403. Education and Development in Africa. (3). (SS).

This course is designed for people who (1) plan for a career in international education as teachers or as other specialists; (2) practicing or perspective teachers who desire to broaden their understanding of the process and dynamics of educational development in other cultures, e.g., Africa; and (3) non-specialists but who wish to understand the problems and ramifications of educational development upon the development of national resources. For convenience of treatment the course will be organized under three broad divisions of time, i.e., indigenous (traditional), colonial and national education. (Wagaw)

427/Anthro. 353/Women's Studies 427. African Women. (3). (SS).

The remarkable active roles that African women play in their communities bring them respect, but also heavy responsibilities. The degree and kind of independence and resources they enjoy has changed radically in specific societies from pre-colonial to contemporary times, while their responsibilities continue to multiply. This course follows the themes of autonomy and control of resources, considering both economic resources, such as land, labor, income and cattle, and social resources, such as education, religion, and political power. Critical discussions of these alternatives and changes for women will include their relevance to African and U.S. development policy and to our own personal options. From cities to nomadic tribes, African women usually have independent incomes and statuses, but limited access to major resources. Women farmers grow 90% of Africa's food, but often without controlling their crops and land. Economic changes, from cash crops to apartheid, eroded women's traditional rights in marriage and property. Female leaders and groups, represented in many local political hierarchies, were restricted or dropped under the colonial rule. The powerful contribution women made to many independence struggles rarely translated into significant power in national governments, or consideration in education, legal or economic policies. Indigenous religions that give prominent places to female gods, ancestors and priests have also yielded prestige to Islam and Christianity, although women retain influence in syncretic cults. Recent crises related to drought, war and economic collapse further endanger women and their families by increasing their responsibilities while attacking their social and ecological resource base. Examples of development policies and projects show that women need both autonomy and adequate resources. With these, they have reserved the downward spiral of economic degeneration. Textbooks:
Hay and Strichter, AFRICAN WOMEN.
Hafkin and Bay, WOMEN IN AFRICA.
Robertson and Berger, WOMEN AND CLASS IN AFRICA. (Clark)
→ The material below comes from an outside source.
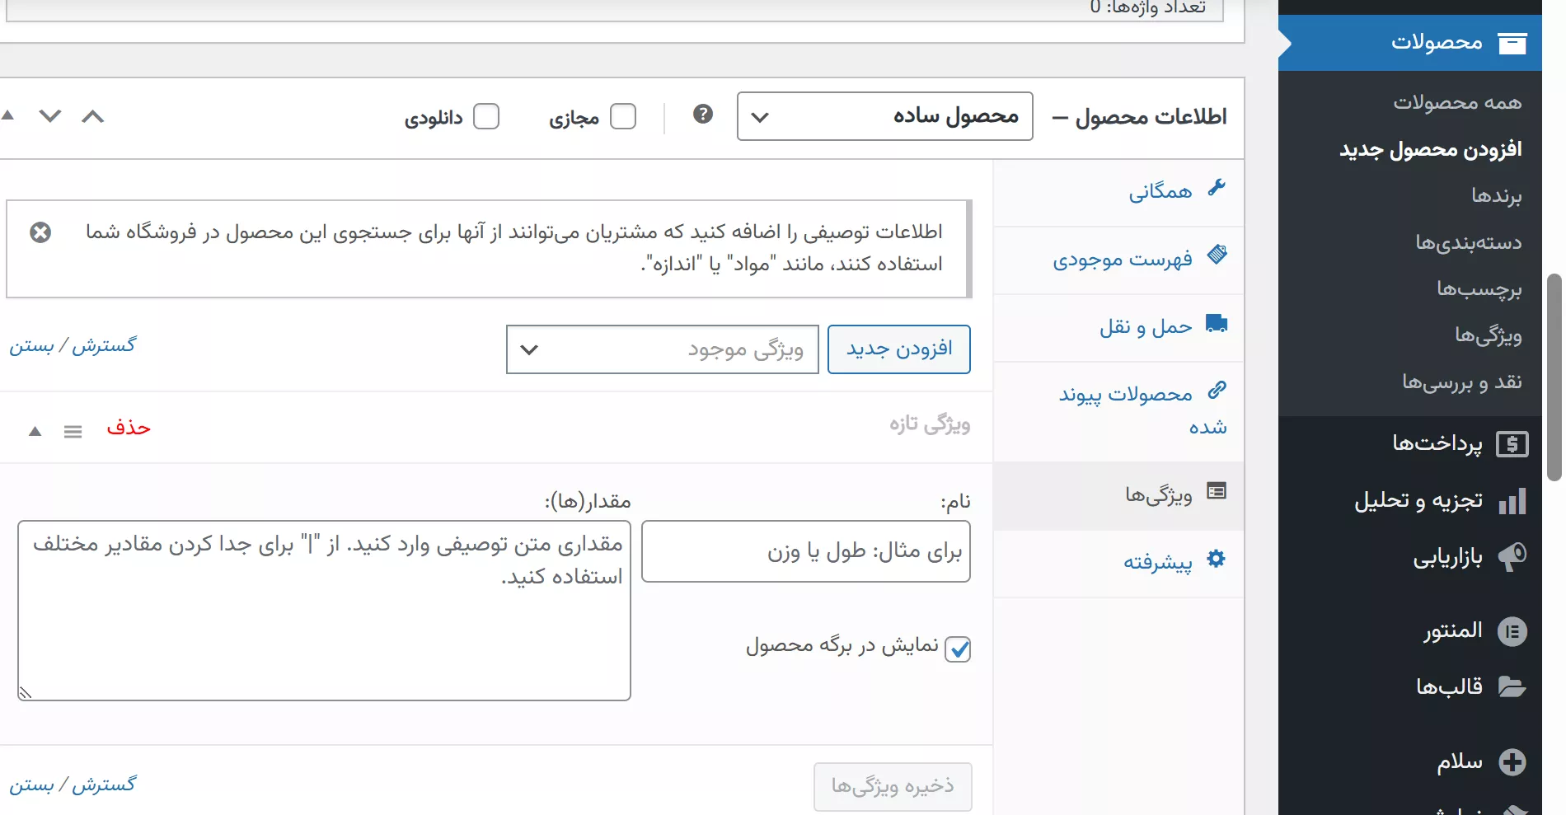
Task: Open the existing attribute dropdown
Action: 662,349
444/Anthro. 414. Introduction to Caribbean Societies and Cultures I. Junior standing. (3). (SS).

See Anthropology 414. (Owusu)

452. Education of the Black Child. (3). (SS).

The course is designed to make it possible for students to engage in the examination and analysis of the public education philosophies, laws, and practices as related to the education of Black children in the past and at present. It considers the theoretical frameworks of growth, development and learning of children in different settings and at different life space on the one hand and the existing structural, socio-political and psychological conditions of the public school systems on the other and attempts to find ways and means of relating the objectives and philosophies of the schools to the needs of Black children. (Wagaw)

Independent Study

410. Supervised Reading and Research. Permission of instructor. (1-6). (Excl). (INDEPENDENT). May be repeated for credit with permission.

Arrangements may be made for adequately prepared students to undertake individual study under the direction of a departmental staff member. Students are provided with the proper section number by the staff member with whom the work has been arranged.